Article Text
Abstract
Introduction In the presence of diabetes (DM), myocardial glucose uptake and glycolysis are impaired and the heart rapidly adapts to use exclusively fatty acids (FA) for ATP generation. This maladaptation is believed to play a key role in the development of a cardiomyopathy over time. Here, we show that stimulating myocardial nitric oxide synthase (NOS) activity is sufficient to alleviate myocardial metabolic inflexibility, improve energy metabolism and prevent LV dysfunction in DM by increasing myocardial insulin-independent glucose transport.
Methods Myocardial-specific overexpression of GTP cyclohydrolase I (mGCH1) was used to increase both tetrahydrobiopterin (BH4) and NOS activity in cardiomyocytes. Diabetes mellitus (DM) was induced by multiple low-dose streptozotocin injections (vs sham). PCr/ATP ratio was measured in perfused hearts using 31P-MRS, glucose transport estimated by deoxy-glucose uptake, and oxygen consumption rate (OCR) of intact cardiomyocytes using a phosphorescent probe.
Results As expected, sham-injected mGCH1 transgenic hearts had higher BH4 levels and constitutive NOS activity compared with WT. 12 weeks after DM induction, LV dysfunction developed in WT mice but not in mGCH1 mice, in the absence of changes in myocardial BH4 content and NOS activity in either group. WT diabetic hearts had a lower PCr/ATP ratio (1.32±0.1 vs 1.73±0.1, p<0.05, n=11 per group) and mitochondrial creatine kinase (CK) activity (1.56±0.1 AU vs 1.98±0.1 AU, p<0.005, n=10 per group) when compared with non-diabetic WT mice, consistent with impaired cardiac energetics. By contrast, PCr/ATP and CK activity were preserved in diabetic mGCH1 hearts in the absence of differences in myocardial mitochondrial content.
Myocardial GCH1 overexpression was associated with a higher protein levels of the insulin-independent glucose transporter, GLUT-1 (p<0.05, n=12 per group), but no changes in GLUT-4 protein. Myocardial glucose transport was 40% higher in LV myocytes from mGCH1 diabetic mice when compared with WT diabetic mice. This was accompanied by increased myocardial glucose oxidation, as determined by OCR. Pre-incubation of myocytes with inhibitors of NOS-PKG signalling (L-NAME, 1 mmol/L or Rp8pCPT PET cGMP 10 µmol/L) or GLUT-1 (STF-31, 10 µmol/L,) abolished all differences between mGCH and WT diabetic hearts.

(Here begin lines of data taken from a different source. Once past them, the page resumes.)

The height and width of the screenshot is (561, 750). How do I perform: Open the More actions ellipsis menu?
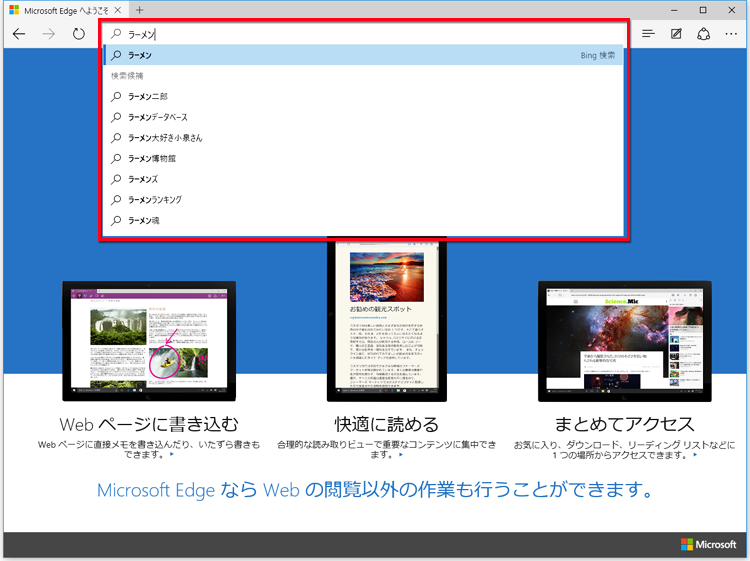pyautogui.click(x=731, y=34)
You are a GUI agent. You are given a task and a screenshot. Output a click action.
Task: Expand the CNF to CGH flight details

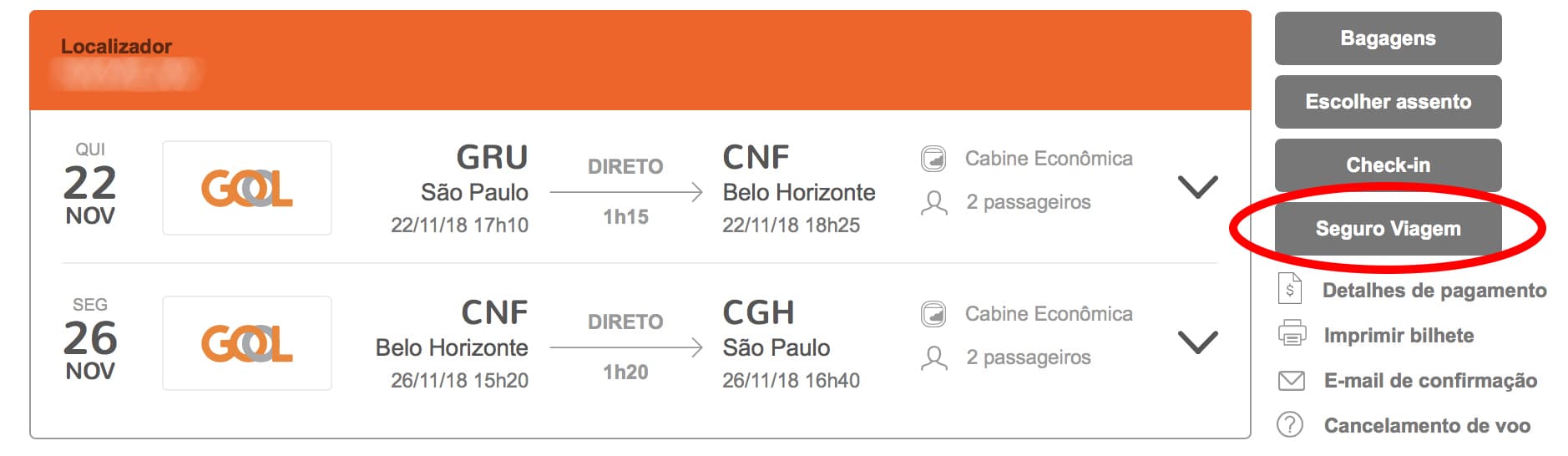pos(1197,342)
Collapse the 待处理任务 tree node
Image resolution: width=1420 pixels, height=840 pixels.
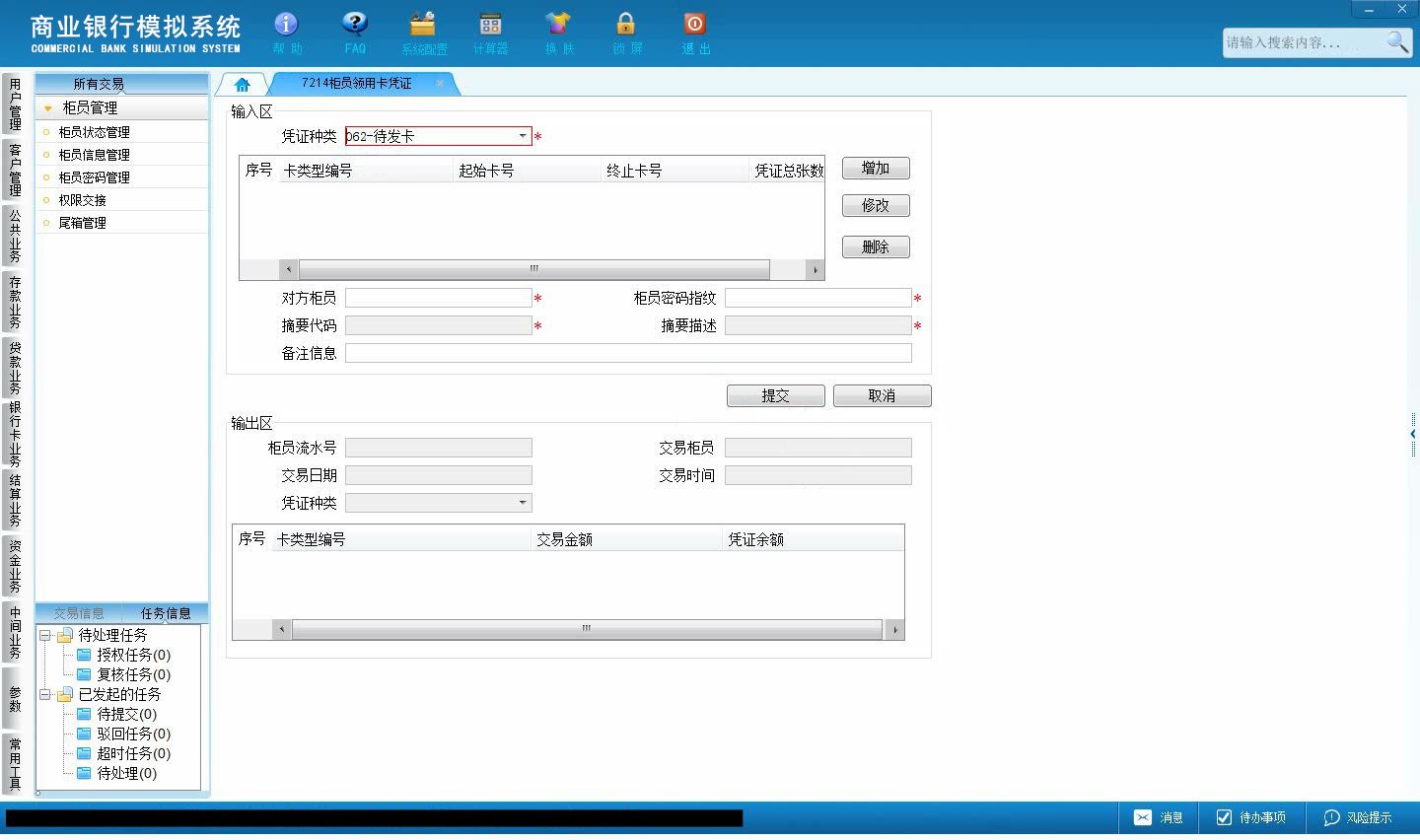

Conclusions Our study reveals that a myocardial increase in BH4 and NOS activity is sufficient to maintain a favourable substrate utilisation and preserve cardiac mitochondrial function in the presence of DM. This work provides new insight into the potential metabolic triggers of diabetic cardiomyopathy and suggests exciting new targets for BH4-based therapeutics.